Superbike-WM in Brünn/CZ (Archivversion) Max – nicht allein zu Haus

Beim Start zum ersten Superbike-Rennen in Brünn, das tatsächlich näher an Max Neukirchners Wohnort in der sächsischen Kleinstadt Stollberg liegt als der deutsche Superbike-WM-Schauplatz Nürburgring, war die Stimmung noch bestens im Lager des Sachsenpfeils. Zwar stand seine Werks-Suzuki nur auf Startplatz neun in der dritten Reihe, aber zum einen schienen letzte Änderungen an der Fahrwerksabstimmung zu funktionieren, Neukirchner war im Warm-up am Sonntagmorgen immerhin Zweitschnellster. Zum anderen hatte der derzeitige WM-Tabellenzweite drei Wochen zuvor im italienischen Misano sogar vom elften Startplatz aus gewonnen.

Und Neukirchner schaffte tatsächlich zügig den Anschluss an die Spitze. Bis auf Rang zwei hinter der führenden Werks-Yamaha von Troy Corser kämpfte sich Max nach vorn, bevor er von Reifenproblemen eingebremst wurde. Ducati-Werksfahrer und WM-Tabellenführer Troy Bayliss konnte am Sachsen und allen anderen vorbei zum Sieg fahren, während Neukirchner, inzwischen deutlich weiter hinten, in der letzten Runde gar noch Noriyuki Hagas Yamaha im Kampf um Rang sechs passieren lassen musste. Nur wenig erfreulicher lief für Max das zweite Rennen. Obwohl ihn ein erneut geändertes Fahrwerk zwischenzeitlich wieder bis auf Rang drei nach vorn brachte, rollte er schließlich doch nur als Fünfter durchs Ziel.

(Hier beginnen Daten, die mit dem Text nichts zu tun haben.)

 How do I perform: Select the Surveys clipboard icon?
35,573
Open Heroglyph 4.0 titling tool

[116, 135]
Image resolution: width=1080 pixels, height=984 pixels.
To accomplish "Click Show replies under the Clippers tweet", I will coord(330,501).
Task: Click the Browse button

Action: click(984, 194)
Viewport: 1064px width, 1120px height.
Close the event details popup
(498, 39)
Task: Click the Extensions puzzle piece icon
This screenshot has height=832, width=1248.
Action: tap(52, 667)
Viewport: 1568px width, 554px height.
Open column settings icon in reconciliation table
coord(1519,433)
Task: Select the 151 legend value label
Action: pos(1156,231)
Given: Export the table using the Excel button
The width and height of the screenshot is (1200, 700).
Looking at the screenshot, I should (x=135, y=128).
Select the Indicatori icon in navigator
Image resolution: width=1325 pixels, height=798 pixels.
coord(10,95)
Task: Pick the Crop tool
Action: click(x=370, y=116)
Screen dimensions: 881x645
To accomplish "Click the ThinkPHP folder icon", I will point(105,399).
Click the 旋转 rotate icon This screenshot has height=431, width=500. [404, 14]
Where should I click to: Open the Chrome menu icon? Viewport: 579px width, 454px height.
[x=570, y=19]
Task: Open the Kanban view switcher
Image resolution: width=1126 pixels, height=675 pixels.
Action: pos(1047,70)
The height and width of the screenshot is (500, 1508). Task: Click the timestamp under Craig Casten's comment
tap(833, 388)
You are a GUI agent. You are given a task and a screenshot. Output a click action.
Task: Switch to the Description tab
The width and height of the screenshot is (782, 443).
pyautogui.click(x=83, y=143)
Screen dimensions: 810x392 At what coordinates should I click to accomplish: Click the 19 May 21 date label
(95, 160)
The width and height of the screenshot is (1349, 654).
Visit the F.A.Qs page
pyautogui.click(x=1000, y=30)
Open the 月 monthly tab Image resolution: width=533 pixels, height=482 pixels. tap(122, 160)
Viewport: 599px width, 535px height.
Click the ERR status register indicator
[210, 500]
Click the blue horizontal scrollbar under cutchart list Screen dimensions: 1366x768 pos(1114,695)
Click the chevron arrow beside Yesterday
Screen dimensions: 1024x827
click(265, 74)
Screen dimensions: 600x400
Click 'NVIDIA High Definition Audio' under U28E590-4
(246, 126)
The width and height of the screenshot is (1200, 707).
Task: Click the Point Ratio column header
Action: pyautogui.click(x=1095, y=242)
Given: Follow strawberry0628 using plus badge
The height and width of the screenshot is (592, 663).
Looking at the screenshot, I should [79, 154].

Schadensbegrenzung betrieben für Neukirchner seine härtesten Gegner. Bayliss verabschiedete sich zwar mit einem weiteren Sieg an der Tabellen-spitze allmählich in Richtung dritter WM-Titel und Karriereende. Aber Ten-Kate-Honda-Fahrer Carlos Checa (Rang acht und Sturz) sowie Haga (Sechster und Siebter) verloren Punkte auf Max und festigten so dessen zweiten WM-Rang.